In other developments:
— The number of COVID-19-related hospitalizations statewide dropped slightly, with 2,303 virus patients occupying inpatient beds as of Thursday, according to the Department of Health Services dashboard.
Only 108 intensive-care beds were available in hospitals statewide as of Thursday, according to the dashboard.
“It’s basically a war zone,” Dr. Arya Chowdhury, an emergency room doctor who works in several Phoenix-area hospitals, told azfamily.com. “For literally the last six months, in certain facilities, I have been seeing patients in the waiting room, and sometimes, the waiting room is so full, there’s not enough chairs for patients there, so they’re standing.”
A top official of Phoenix-based Banner Health, the state’s largest health care chain, said Tuesday that the current bulge of COVID-19 hospitalizations is not expected to peak until mid-January.
— Over 10% of Pima County employees subject to a mandatory vaccine mandate hadn’t provided proof of vaccination as of a day before Friday’s deadline and face possible termination, according to a memo sent to the Board of Supervisors.
The memo from acting County Administrator John Lesher dated Thursday said 213 employees who work with vulnerable populations could be fired. That’s out of 2,095 county workers in that classification. The county has about 3,600 workers in all.
More than half who are not vaccinated are jail corrections officers, and the rest are scattered through various departments.
Lesher wrote that the situation remained fluid and many workers have said they would comply. He said department heads have been told to issue termination letters by Jan. 7, giving a week’s extra time for workers to get their shots.
“While unvaccinated employees working with vulnerable populations will not be permitted in the work environment, delaying the issuance of the final paperwork will ensure that each affected employee was given the full opportunity to comply with the vaccination directive,” Lesher wrote. “As such, more definitive numbers of actual terminations will be forthcoming early next week.”
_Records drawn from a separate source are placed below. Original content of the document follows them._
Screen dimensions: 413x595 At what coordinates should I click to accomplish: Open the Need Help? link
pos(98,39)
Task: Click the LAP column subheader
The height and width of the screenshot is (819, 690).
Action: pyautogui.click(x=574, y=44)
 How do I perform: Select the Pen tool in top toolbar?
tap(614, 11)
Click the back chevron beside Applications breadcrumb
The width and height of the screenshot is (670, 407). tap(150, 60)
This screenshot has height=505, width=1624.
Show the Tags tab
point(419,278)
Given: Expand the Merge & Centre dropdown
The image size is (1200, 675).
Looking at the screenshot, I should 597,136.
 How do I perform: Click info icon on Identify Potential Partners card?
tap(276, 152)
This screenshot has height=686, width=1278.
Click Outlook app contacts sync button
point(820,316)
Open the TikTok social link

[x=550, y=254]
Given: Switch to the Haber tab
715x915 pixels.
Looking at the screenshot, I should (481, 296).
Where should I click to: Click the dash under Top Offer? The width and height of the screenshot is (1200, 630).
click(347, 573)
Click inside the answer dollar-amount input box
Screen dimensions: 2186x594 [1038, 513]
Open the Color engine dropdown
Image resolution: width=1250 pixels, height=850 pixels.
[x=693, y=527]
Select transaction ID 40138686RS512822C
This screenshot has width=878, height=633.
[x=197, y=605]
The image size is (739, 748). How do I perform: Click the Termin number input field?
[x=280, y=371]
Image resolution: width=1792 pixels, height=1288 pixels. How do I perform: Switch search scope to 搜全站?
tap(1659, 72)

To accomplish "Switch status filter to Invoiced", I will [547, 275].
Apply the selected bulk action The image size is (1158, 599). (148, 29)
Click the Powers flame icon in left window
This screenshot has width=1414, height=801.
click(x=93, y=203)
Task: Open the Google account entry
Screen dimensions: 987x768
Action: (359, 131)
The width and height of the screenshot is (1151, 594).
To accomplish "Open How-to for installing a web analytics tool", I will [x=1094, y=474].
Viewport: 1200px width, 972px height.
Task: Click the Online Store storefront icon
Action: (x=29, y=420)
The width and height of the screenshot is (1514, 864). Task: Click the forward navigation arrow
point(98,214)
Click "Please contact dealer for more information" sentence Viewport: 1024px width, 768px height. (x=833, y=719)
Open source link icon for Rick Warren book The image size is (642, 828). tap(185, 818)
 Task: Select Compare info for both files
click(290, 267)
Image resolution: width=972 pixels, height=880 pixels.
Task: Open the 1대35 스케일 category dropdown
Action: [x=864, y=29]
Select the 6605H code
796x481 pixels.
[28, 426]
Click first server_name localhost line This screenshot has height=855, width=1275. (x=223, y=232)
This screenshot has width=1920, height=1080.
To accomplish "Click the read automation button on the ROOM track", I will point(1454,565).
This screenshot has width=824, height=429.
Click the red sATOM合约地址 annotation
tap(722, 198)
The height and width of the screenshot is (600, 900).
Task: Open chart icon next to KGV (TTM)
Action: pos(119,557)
The Board of Supervisors approved a COVID-19 vaccine mandate for employees who primarily work with vulnerable populations in October. That includes people who work in jails or nursing homes or who provide services to children or the elderly.
Because so many jail employees could be fired, that county has been working to lower the jail population. County Attorney Laura Conover also announced that as of Dec, 14 she would no longer charge people for simple drug possession, cutting populations even more.